As described above in detail, according to the present invention, the refrigerant gas for controlling the capacity supplied from the discharge chamber to the crank chamber through the upstream communication passage and the branch passage is again passed through the branch passage and the downstream communication passage. Since it can be led to the suction chamber,
It is possible to suppress the recirculation of the refrigerant gas in the crank chamber, thereby suppressing the outflow of the lubricating oil from the crank chamber, improving the lubricity, and improving the durability of the compressor.

[Brief description of the drawings]

FIG. 1 is a longitudinal sectional view showing a displacement control valve of a swash plate type variable displacement compressor according to a first embodiment of the present invention.

FIG. 2 is a longitudinal sectional view showing the entire swinging swash plate type variable displacement compressor.

FIG. 3 is a block circuit diagram showing a relationship among a discharge chamber, a crank chamber, a suction chamber, and a displacement control valve.

FIG. 4 is a block diagram showing a relationship among a discharge chamber, a crank chamber, a suction chamber, and a displacement control valve according to a second embodiment of the present invention.

FIG. 5 is a longitudinal sectional view of the displacement control valve according to the second embodiment.

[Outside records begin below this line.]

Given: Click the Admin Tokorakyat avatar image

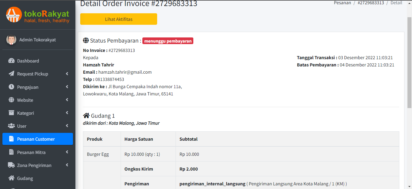Looking at the screenshot, I should pos(11,40).
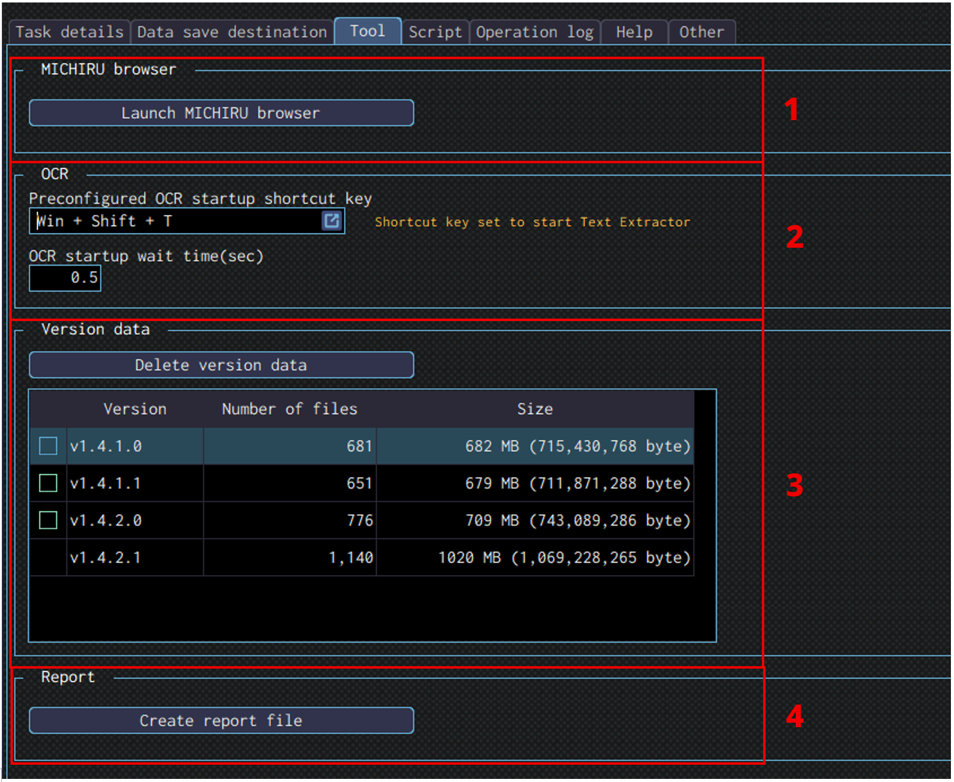The height and width of the screenshot is (782, 954).
Task: Open the Operation log tab
Action: click(535, 32)
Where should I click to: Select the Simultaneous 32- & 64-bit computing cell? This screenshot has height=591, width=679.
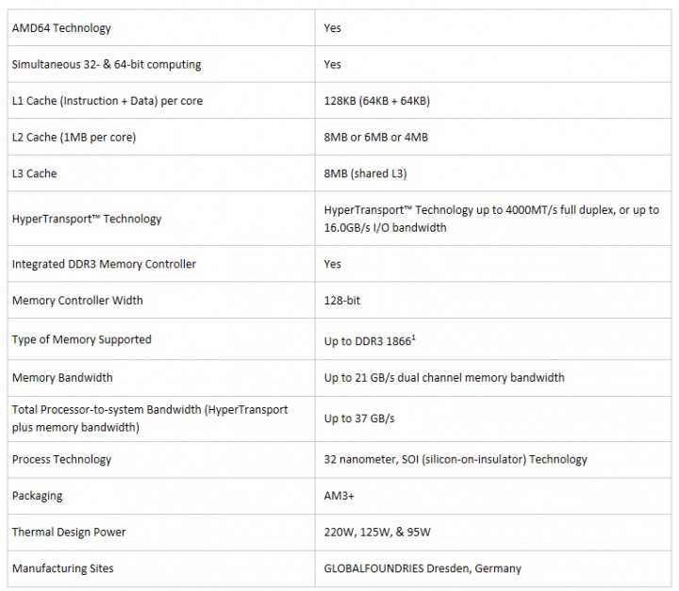pyautogui.click(x=106, y=65)
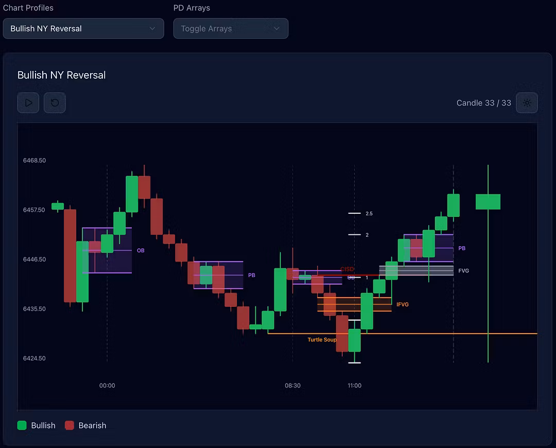This screenshot has height=448, width=556.
Task: Click the red CISD label
Action: click(347, 269)
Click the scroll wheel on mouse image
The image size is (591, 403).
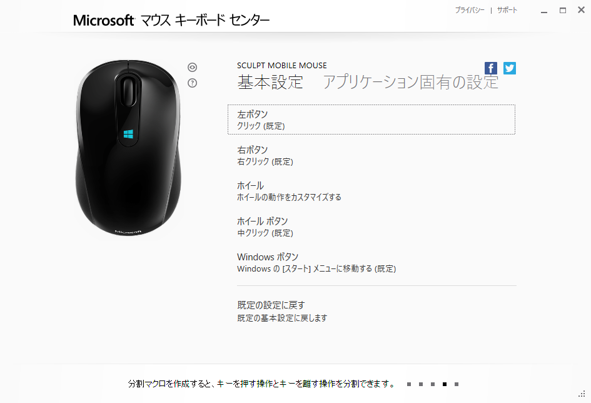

FIG. 6 is a longitudinal sectional view of a displacement control valve showing another embodiment of the present invention.

[Explanation of symbols]

REFERENCE SIGNS LIST 1 cylinder block, 1a cylinder bore, 2 front housing, 2a crank chamber, 4 rear housing, 4a suction chamber, 4b discharge chamber, 7 rotating shaft 9 rotary drive body forming drive mechanism, 12 rotary support body forming drive mechanism, 13 swing swash plate, 21 piston, 23 communication passage, 23A upstream communication passage, 23B downstream communication passage, 24 branch passage, 25 capacity control valve, 28
Spherical valve element, 30, 36, 40 spring, 34 diaphragm, 37 pressure-sensitive chamber, S fixed throttle, K capacity control mechanism,
E Connection point.

──────────────────────────────────────────────────続 き Continuation of front page (72) Inventor Osamu Hiramatsu 2-1-1, Toyota-cho, Kariya-shi, Aichi, Japan Inside Toyota Industries Corporation (58) Field surveyed (Int. Cl. ⁷ , DB name) F04B 27 / 08 F04B 27/14

Claims (1)

(57) [Claims] A swinging swash plate for reciprocating a piston with respect to a rotating shaft is provided so as to be tiltable by a driving mechanism, and includes a suction chamber, a suction chamber, a suction chamber, and a crank chamber pressure. The tilt angle of the swing swash plate changes according to the differential pressure of the swing swash plate type variable displacement compressor in which the discharge capacity is controlled, wherein the discharge chamber and the suction chamber are communicated by a communication path, A throttle and a capacity control valve or a plurality of capacity control valves are provided in the middle of the communication path,
An oscillating swash plate type variable displacement compressor in which a communication passage between the throttle and the displacement control valve or a communication passage between a plurality of displacement control valves and the crank chamber are communicated only by a branch passage.